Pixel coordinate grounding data
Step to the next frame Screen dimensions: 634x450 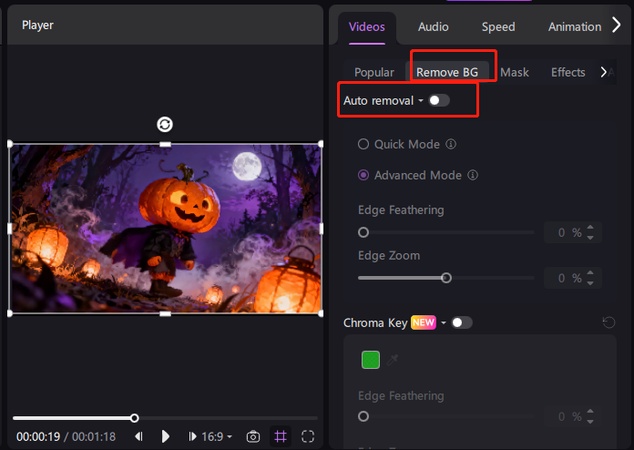pos(191,437)
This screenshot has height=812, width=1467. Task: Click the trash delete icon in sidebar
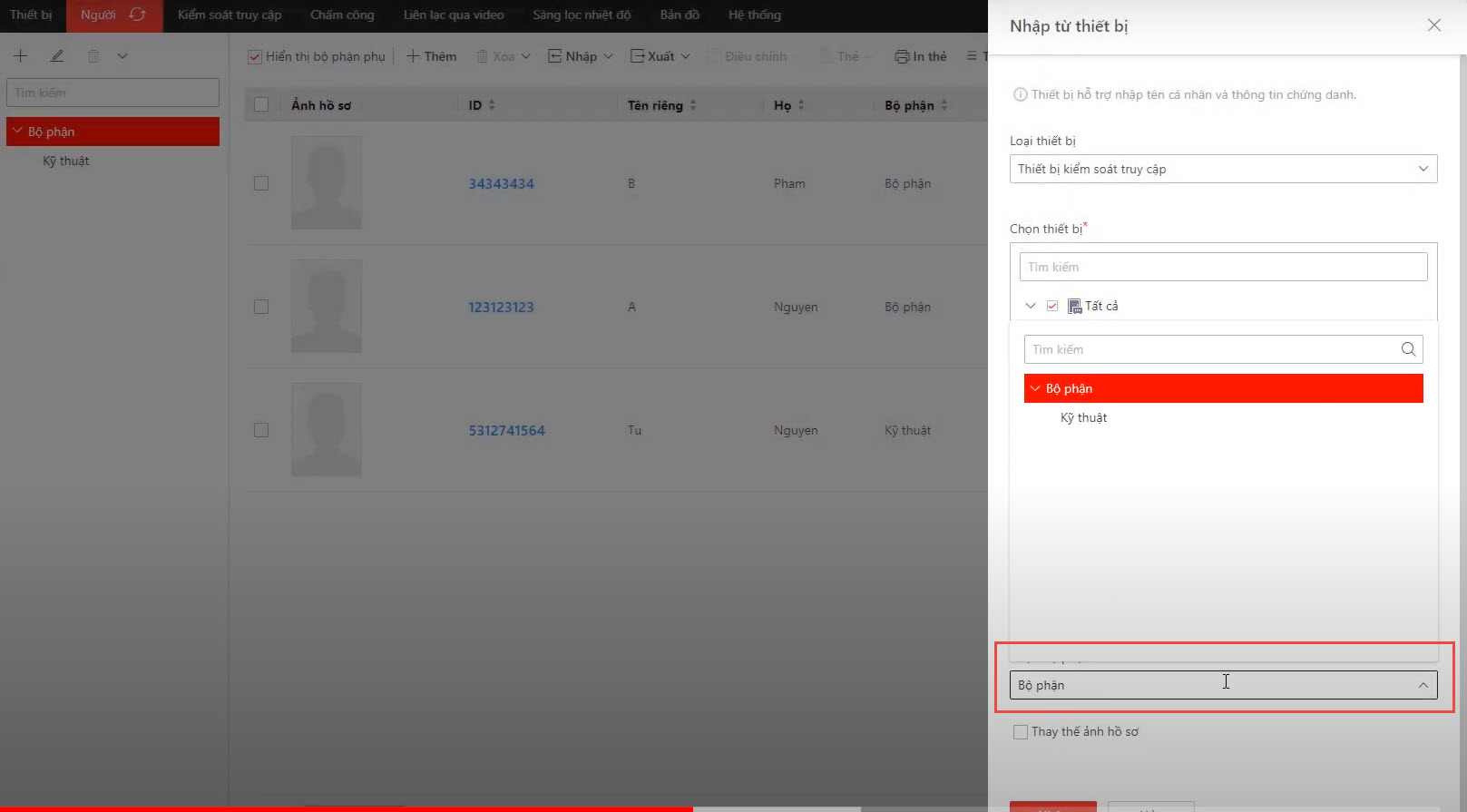(x=93, y=56)
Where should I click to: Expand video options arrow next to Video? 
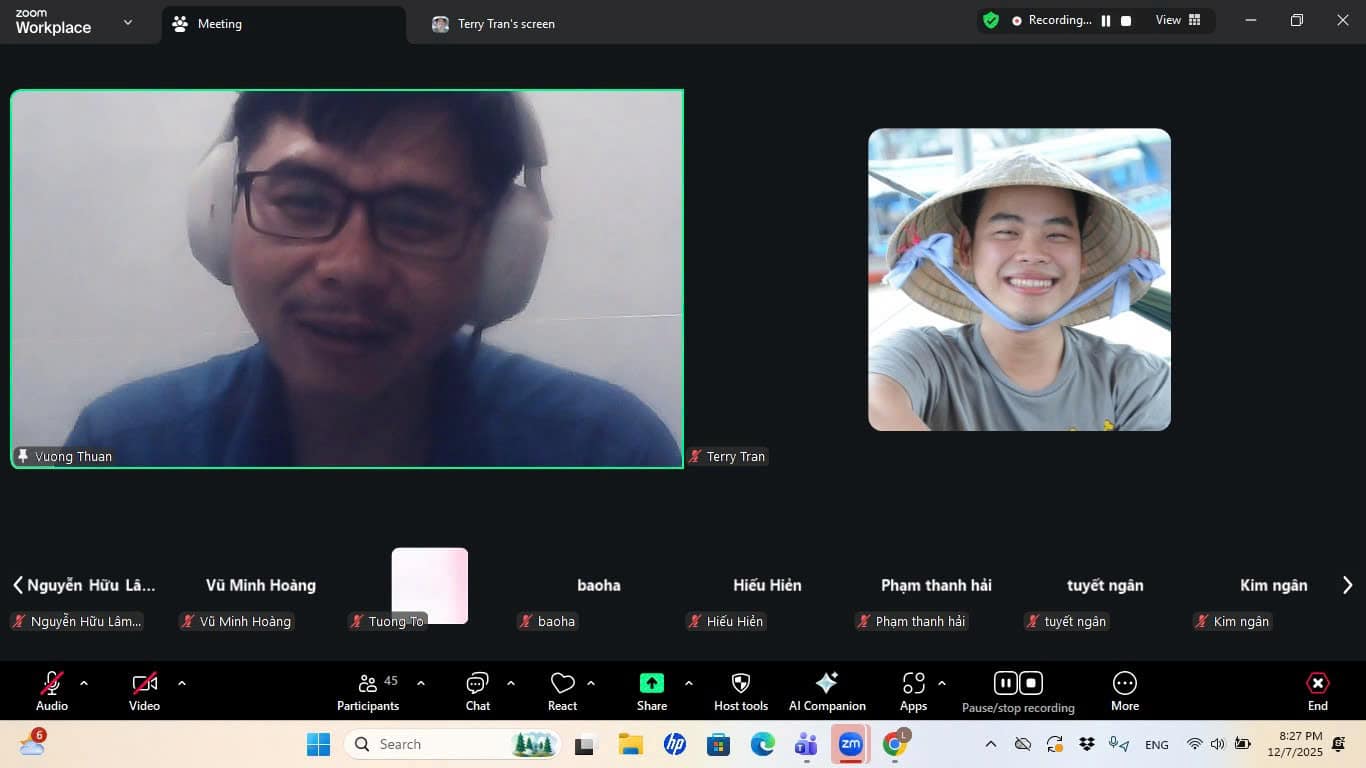[x=182, y=684]
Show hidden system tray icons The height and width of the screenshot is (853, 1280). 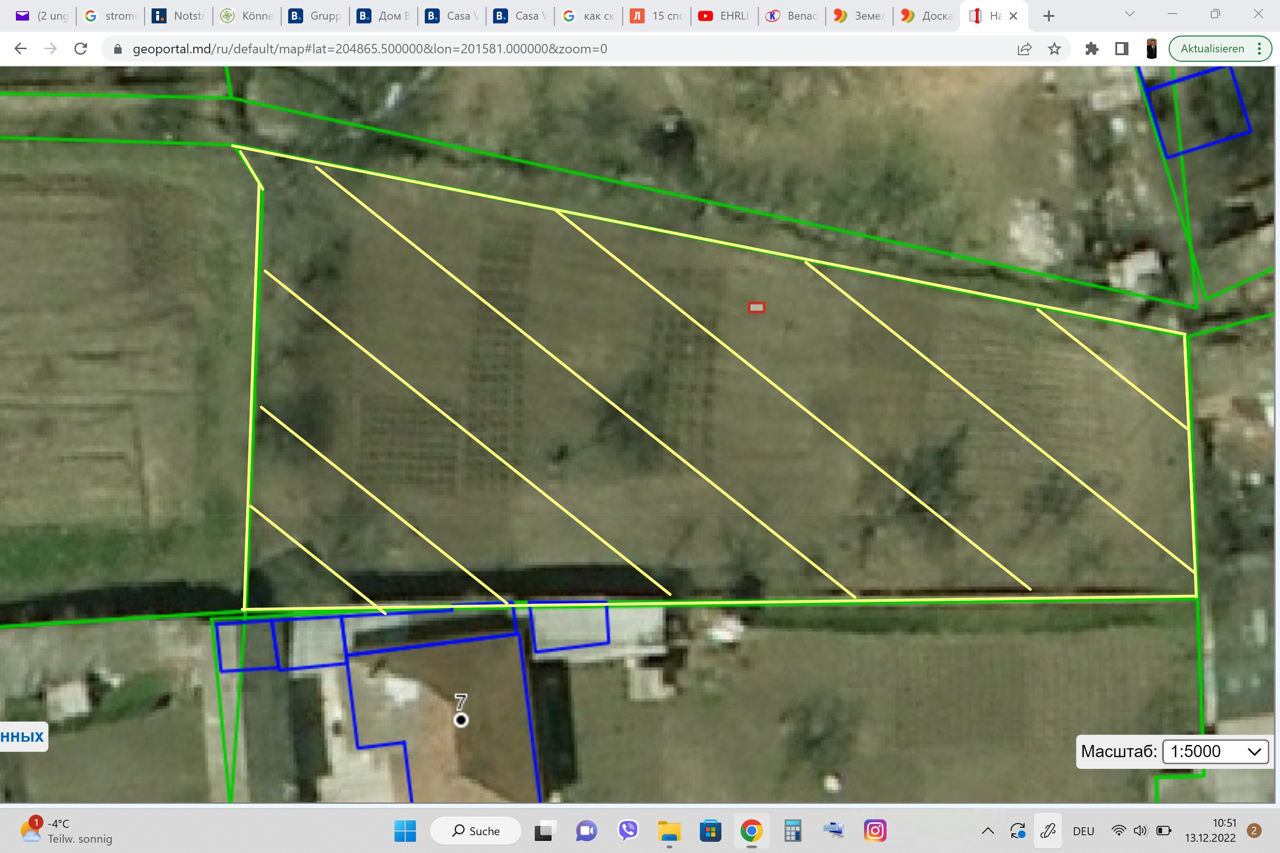pyautogui.click(x=988, y=831)
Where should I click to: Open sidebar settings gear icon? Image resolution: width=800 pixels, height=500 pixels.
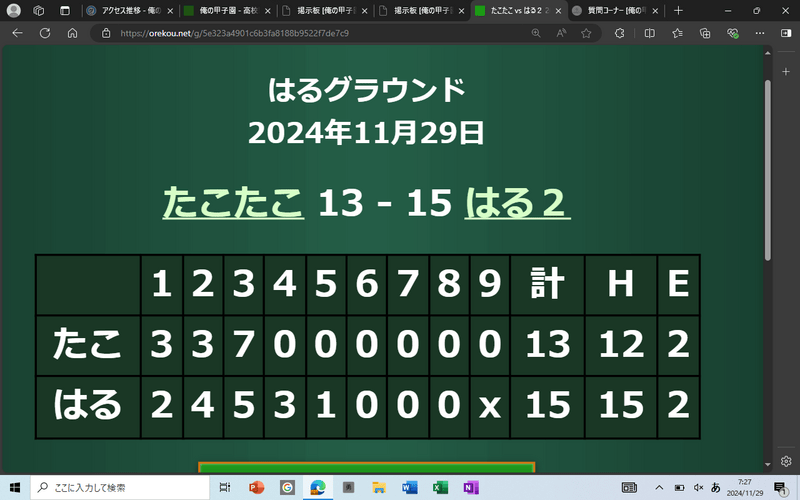[x=787, y=461]
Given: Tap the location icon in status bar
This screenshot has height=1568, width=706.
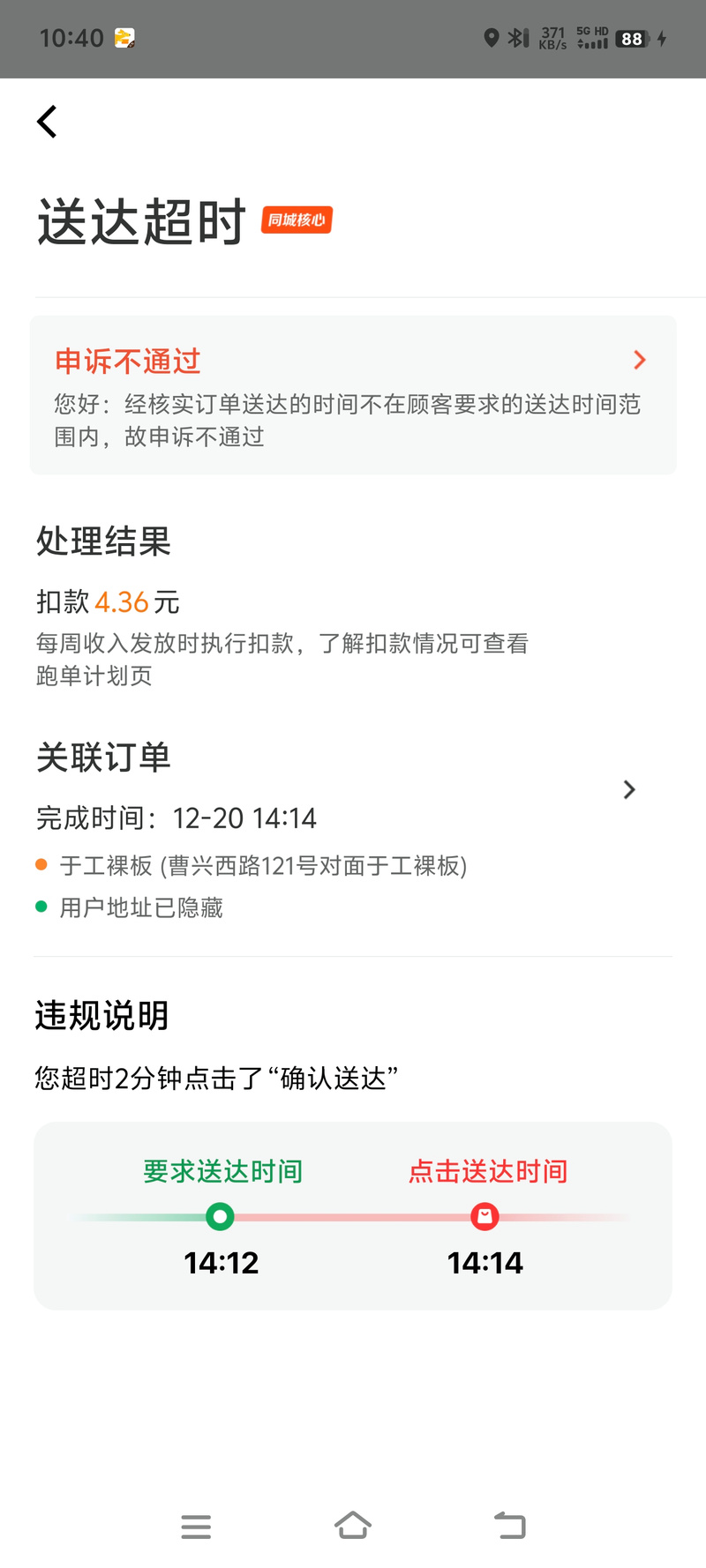Looking at the screenshot, I should pos(492,38).
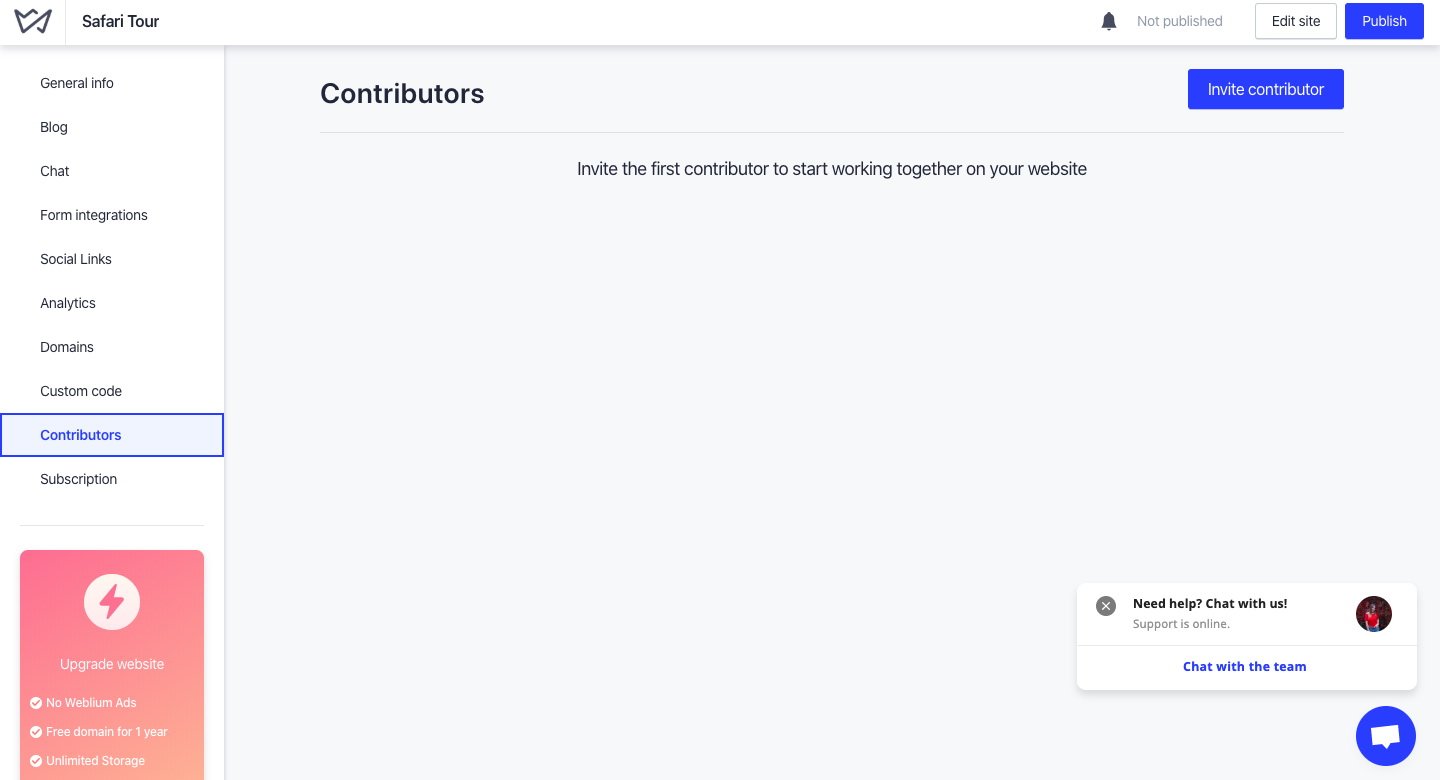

*WORK ORDER:*
Repeat nothing but the lines from the one containing "Given: Tap the location icon in status bar" through the end of the entries, exactly, and skip the pictures.

*RESULT:*
Given: Tap the location icon in status bar
This screenshot has height=1568, width=706.
Looking at the screenshot, I should pos(492,38).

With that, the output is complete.